Dataset excerpt
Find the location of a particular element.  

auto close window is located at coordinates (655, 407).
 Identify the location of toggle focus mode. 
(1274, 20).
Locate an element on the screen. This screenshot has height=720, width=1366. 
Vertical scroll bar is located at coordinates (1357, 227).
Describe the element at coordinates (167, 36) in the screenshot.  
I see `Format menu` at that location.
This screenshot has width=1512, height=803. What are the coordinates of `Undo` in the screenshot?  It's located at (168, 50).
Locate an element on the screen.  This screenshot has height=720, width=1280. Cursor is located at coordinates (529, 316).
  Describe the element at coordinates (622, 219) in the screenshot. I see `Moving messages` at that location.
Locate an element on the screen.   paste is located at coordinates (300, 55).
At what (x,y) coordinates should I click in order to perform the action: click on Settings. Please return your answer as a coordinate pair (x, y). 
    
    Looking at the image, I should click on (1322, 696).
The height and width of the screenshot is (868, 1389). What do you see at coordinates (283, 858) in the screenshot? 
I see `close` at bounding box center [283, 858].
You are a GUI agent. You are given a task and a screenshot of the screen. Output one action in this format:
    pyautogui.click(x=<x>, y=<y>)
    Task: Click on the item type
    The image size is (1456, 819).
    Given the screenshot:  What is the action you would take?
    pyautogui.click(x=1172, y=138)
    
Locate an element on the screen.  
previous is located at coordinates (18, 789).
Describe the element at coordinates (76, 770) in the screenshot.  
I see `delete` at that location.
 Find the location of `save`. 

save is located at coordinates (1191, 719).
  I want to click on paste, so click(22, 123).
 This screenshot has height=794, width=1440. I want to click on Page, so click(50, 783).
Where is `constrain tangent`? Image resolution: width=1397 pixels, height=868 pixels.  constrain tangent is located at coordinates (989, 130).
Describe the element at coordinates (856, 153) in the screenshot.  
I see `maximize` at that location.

**WHAT THE TASK REQUIRES:** Retype the data above word for word. Begin at its first line and stop after the line that contains "center [283, 858].", including that line.

**RIGHT ANSWER:**
Find the location of a particular element.  

auto close window is located at coordinates (655, 407).
 Identify the location of toggle focus mode. 
(1274, 20).
Locate an element on the screen. This screenshot has height=720, width=1366. 
Vertical scroll bar is located at coordinates (1357, 227).
Describe the element at coordinates (167, 36) in the screenshot.  
I see `Format menu` at that location.
This screenshot has width=1512, height=803. What are the coordinates of `Undo` in the screenshot?  It's located at (168, 50).
Locate an element on the screen.  This screenshot has height=720, width=1280. Cursor is located at coordinates (529, 316).
  Describe the element at coordinates (622, 219) in the screenshot. I see `Moving messages` at that location.
Locate an element on the screen.   paste is located at coordinates (300, 55).
At what (x,y) coordinates should I click in order to perform the action: click on Settings. Please return your answer as a coordinate pair (x, y). 
    
    Looking at the image, I should click on (1322, 696).
The height and width of the screenshot is (868, 1389). What do you see at coordinates (283, 858) in the screenshot? 
I see `close` at bounding box center [283, 858].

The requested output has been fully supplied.